** THE TASK **
Once the line containing "Given: Click the destination" is found in the material below, it and every line after it should be transcribed exactly, with pictures left out and nothing added.
──────────
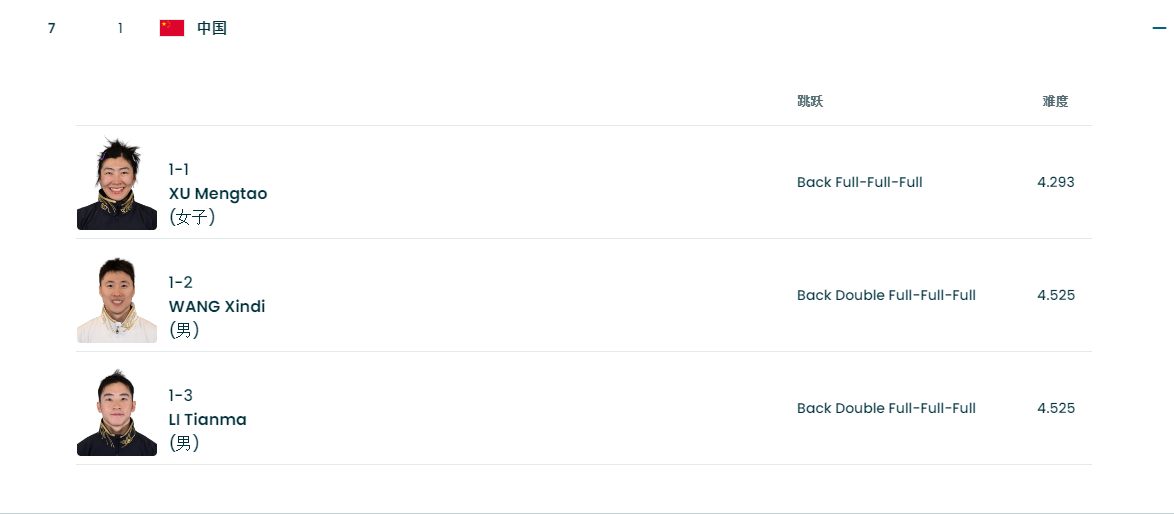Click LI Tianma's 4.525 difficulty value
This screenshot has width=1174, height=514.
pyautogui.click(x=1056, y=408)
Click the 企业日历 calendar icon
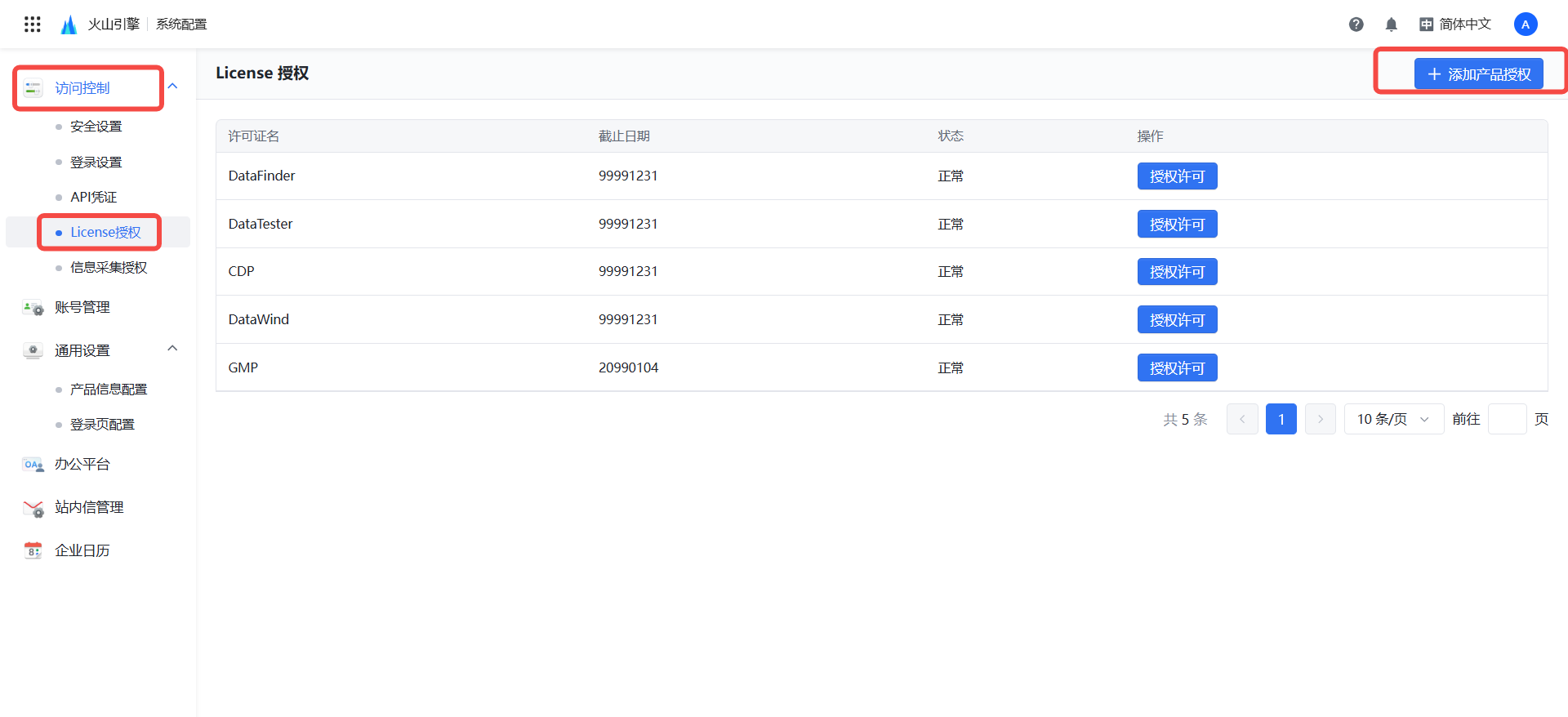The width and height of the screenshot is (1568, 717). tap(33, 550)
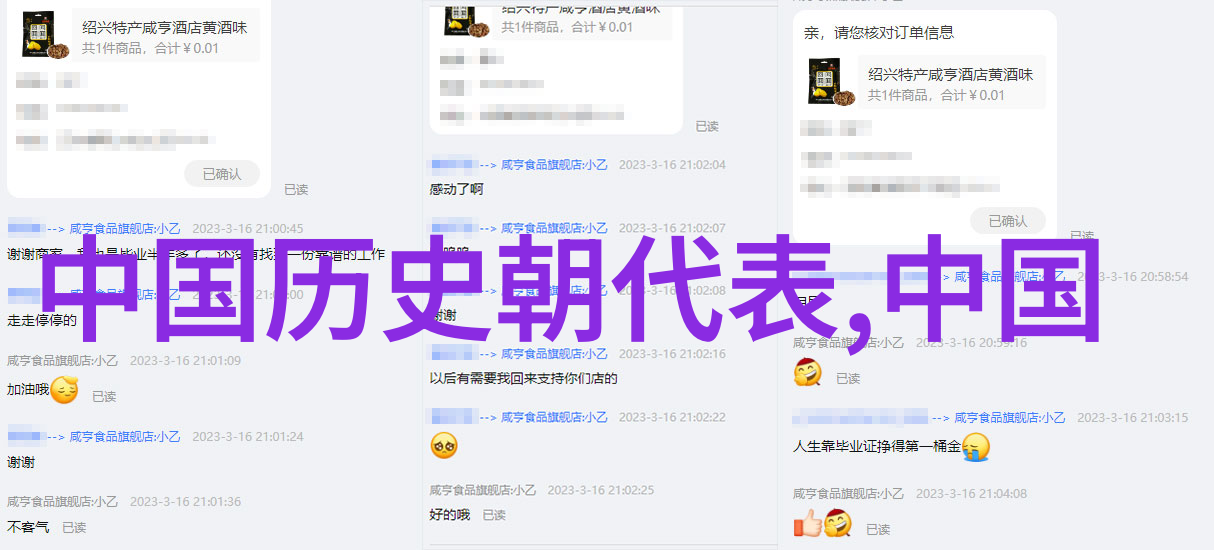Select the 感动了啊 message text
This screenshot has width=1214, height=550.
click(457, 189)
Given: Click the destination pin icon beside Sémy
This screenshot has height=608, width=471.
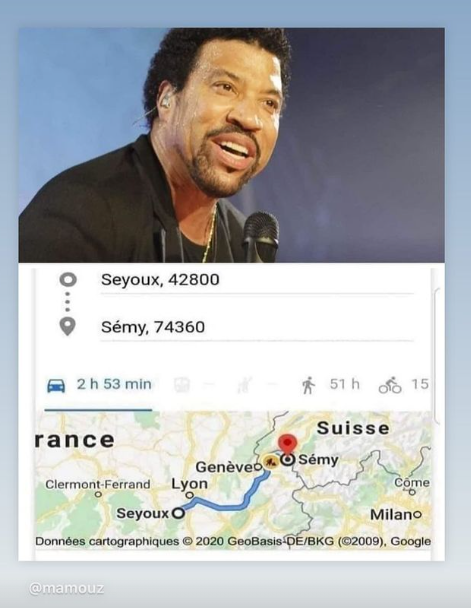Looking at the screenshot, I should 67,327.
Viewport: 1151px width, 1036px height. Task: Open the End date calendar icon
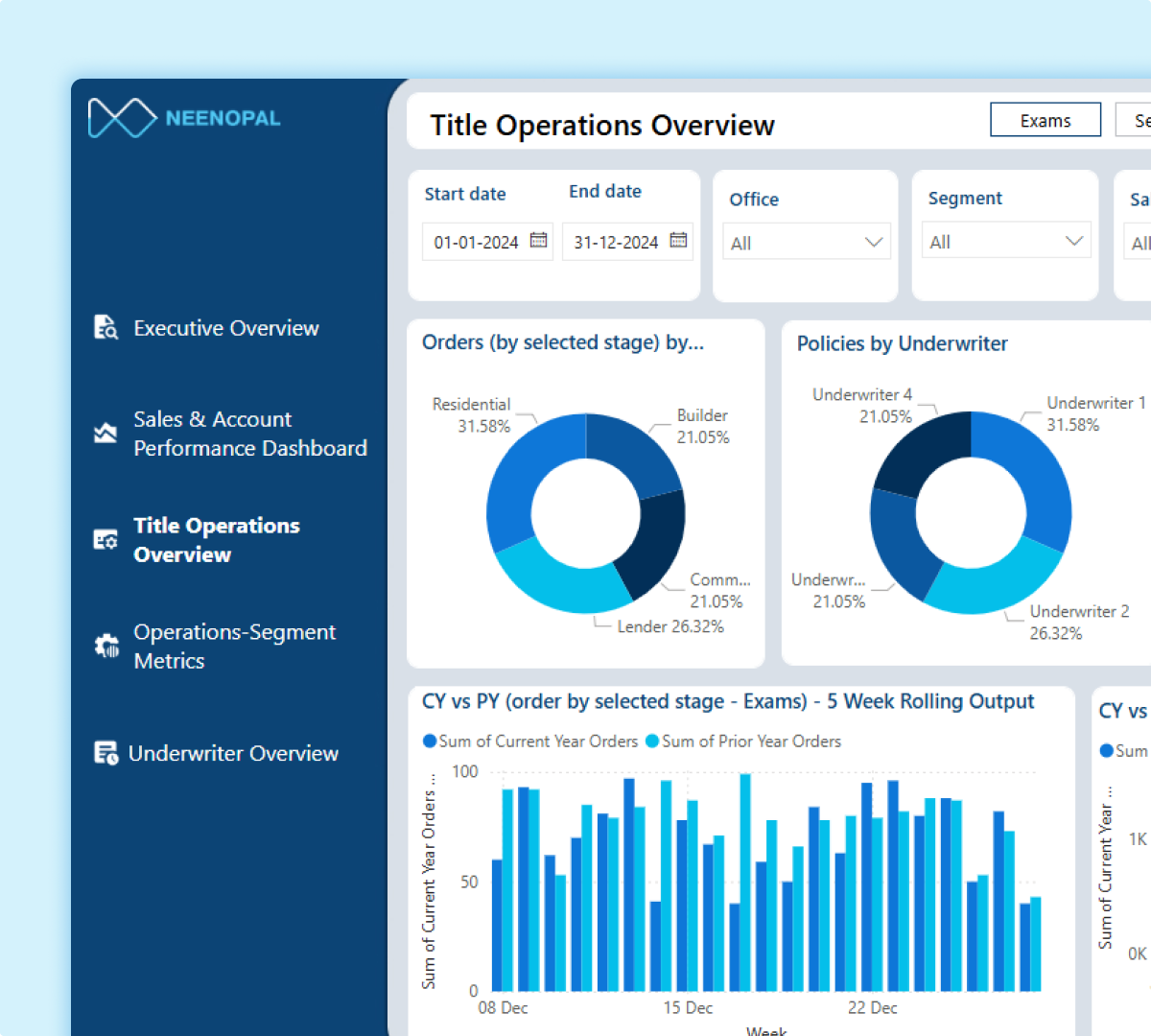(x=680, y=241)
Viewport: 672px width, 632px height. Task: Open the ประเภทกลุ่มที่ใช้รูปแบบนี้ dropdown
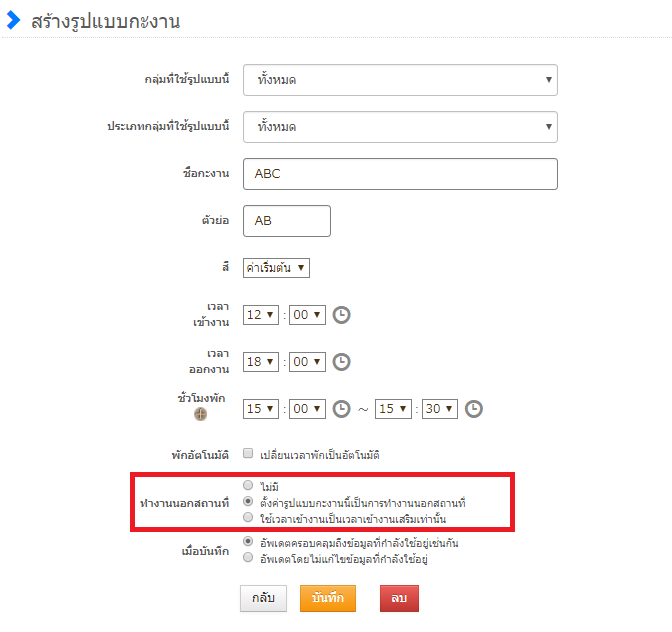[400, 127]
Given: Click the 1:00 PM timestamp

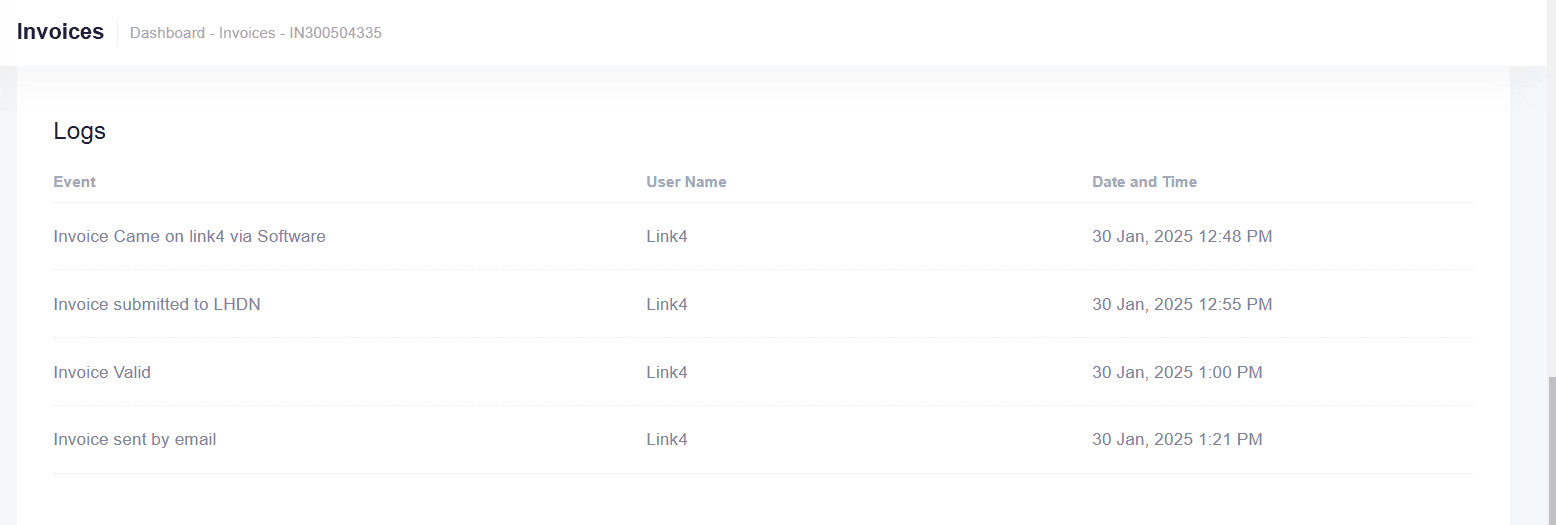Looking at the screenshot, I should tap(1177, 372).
──────────
** EXERCISE SOLUTION **
Given: Click the destination pin icon beside Sémy
This screenshot has height=608, width=471.
Looking at the screenshot, I should 67,327.
Viewport: 1151px width, 1036px height. Task: Open the End date calendar icon
(x=680, y=241)
Viewport: 672px width, 632px height. Task: Open the ประเภทกลุ่มที่ใช้รูปแบบนี้ dropdown
[400, 127]
Given: Click the 1:00 PM timestamp

Looking at the screenshot, I should tap(1177, 372).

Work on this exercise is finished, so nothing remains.